Nach Tod von Nahel in FrankreichSie hat ihren Sohn verloren – jetzt führt sie den Protestmarsch an
In Nanterre trauert die Mutter mit Tausenden friedlich um den getöteten Nahel, dann wird der Protest gewalttätig. In einem bewegenden Instagram-Post rief sie zuvor zum «Weissen Marsch» auf.
In Nanterre fand am Donnerstag ein Trauermarsch zu Ehren des getöteten 17-Jährigen statt. Dessen Mutter Mounia, die zu dem Marsch aufgerufen hatte, sass auf einem Lieferwagen, der den Protest begleitete, und trug ein T-Shirt mit der Aufschrift «Gerechtigkeit für Nahel». Nach Angaben der Polizei nahmen rund 6200 Menschen teil.
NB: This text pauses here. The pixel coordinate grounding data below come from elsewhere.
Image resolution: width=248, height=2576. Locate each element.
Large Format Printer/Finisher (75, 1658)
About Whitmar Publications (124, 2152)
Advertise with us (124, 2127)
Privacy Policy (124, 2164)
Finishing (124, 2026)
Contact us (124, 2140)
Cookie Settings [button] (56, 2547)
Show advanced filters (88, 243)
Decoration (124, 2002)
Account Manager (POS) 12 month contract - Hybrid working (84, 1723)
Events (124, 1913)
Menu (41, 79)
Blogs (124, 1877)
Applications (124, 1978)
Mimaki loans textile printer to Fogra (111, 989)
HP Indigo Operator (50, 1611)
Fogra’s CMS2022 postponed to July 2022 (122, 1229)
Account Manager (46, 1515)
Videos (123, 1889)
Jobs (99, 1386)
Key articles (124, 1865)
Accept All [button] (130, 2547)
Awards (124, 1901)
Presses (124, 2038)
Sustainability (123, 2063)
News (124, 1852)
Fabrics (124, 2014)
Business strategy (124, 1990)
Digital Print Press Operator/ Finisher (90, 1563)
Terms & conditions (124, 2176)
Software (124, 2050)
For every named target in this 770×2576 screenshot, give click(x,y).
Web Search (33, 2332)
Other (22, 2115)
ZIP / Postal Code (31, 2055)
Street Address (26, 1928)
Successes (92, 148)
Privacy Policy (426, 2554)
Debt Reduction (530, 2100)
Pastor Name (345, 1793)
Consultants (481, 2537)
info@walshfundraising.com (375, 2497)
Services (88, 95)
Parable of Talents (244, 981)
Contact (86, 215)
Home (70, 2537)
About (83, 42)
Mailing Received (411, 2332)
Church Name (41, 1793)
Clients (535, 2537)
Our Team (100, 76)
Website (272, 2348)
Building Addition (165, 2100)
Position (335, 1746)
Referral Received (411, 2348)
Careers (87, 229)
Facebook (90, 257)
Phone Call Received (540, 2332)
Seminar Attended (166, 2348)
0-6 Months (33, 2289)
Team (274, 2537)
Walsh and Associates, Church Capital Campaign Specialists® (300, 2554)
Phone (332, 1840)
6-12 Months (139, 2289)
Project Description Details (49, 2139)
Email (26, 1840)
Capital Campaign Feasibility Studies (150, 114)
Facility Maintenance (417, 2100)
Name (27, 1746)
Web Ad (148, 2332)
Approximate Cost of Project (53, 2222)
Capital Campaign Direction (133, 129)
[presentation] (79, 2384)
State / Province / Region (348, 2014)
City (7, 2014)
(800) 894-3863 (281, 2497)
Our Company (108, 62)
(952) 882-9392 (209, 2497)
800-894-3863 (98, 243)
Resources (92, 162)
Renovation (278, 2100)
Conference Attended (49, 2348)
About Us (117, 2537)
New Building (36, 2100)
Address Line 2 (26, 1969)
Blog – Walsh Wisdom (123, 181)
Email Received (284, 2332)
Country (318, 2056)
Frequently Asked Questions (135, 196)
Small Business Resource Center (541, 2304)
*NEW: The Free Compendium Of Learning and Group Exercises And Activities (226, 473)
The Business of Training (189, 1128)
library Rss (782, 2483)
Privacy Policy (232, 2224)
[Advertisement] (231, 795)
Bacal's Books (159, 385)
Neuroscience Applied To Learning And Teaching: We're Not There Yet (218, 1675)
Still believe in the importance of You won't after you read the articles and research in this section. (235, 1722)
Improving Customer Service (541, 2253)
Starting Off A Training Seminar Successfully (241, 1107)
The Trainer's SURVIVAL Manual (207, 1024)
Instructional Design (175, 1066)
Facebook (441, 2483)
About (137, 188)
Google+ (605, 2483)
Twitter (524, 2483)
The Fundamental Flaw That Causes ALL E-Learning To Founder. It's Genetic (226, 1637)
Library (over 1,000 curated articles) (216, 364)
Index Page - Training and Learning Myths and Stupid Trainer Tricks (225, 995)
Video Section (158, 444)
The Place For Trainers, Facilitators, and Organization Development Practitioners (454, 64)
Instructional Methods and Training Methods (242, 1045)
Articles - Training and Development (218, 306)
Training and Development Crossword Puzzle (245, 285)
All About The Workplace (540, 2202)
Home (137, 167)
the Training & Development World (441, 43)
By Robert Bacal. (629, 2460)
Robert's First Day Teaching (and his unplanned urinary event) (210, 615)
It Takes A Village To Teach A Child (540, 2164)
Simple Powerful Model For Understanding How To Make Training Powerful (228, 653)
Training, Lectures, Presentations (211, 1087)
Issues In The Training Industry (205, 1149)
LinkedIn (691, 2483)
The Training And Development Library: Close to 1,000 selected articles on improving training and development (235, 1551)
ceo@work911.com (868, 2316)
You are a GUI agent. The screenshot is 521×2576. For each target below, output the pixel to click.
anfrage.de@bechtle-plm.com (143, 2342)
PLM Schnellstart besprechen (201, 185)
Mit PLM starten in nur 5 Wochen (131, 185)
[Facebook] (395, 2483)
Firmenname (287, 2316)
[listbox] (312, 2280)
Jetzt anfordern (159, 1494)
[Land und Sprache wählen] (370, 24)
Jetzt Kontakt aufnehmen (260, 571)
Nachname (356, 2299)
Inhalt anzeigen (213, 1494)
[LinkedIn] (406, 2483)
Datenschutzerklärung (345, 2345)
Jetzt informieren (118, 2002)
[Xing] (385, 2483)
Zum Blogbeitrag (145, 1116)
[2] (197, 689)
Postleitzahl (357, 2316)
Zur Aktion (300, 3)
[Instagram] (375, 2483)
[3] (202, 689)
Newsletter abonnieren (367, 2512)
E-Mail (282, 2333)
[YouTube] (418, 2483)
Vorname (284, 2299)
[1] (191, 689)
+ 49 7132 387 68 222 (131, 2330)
Sie hielten eine Schweigeminute ab. Im Anschluss kam es jedoch zu Ausschreitungen, Bränden und dem Einsatz von Tränengas durch die Polizei.
Die Mutter des getöteten Nahel M. hatte auf Instagram zu dem «Weissen Marsch» gebeten, als Marsch der Trauer, aber auch des «Widerstands», wie sie ausdrücklich sagte. Der Aufruf von Mounia war bewegend. «Sie haben mir mein Baby genommen, mein Herz», sagte sie, «sie haben mich getötet.» Nahel sei ein lieber, respektvoller, hilfsbereiter Junge gewesen, der sie morgens wie abends gegrüsst und geküsst habe. «Ich kann Ihnen nicht sagen, wie schwer das ist für mich. Ich will zu ihm.»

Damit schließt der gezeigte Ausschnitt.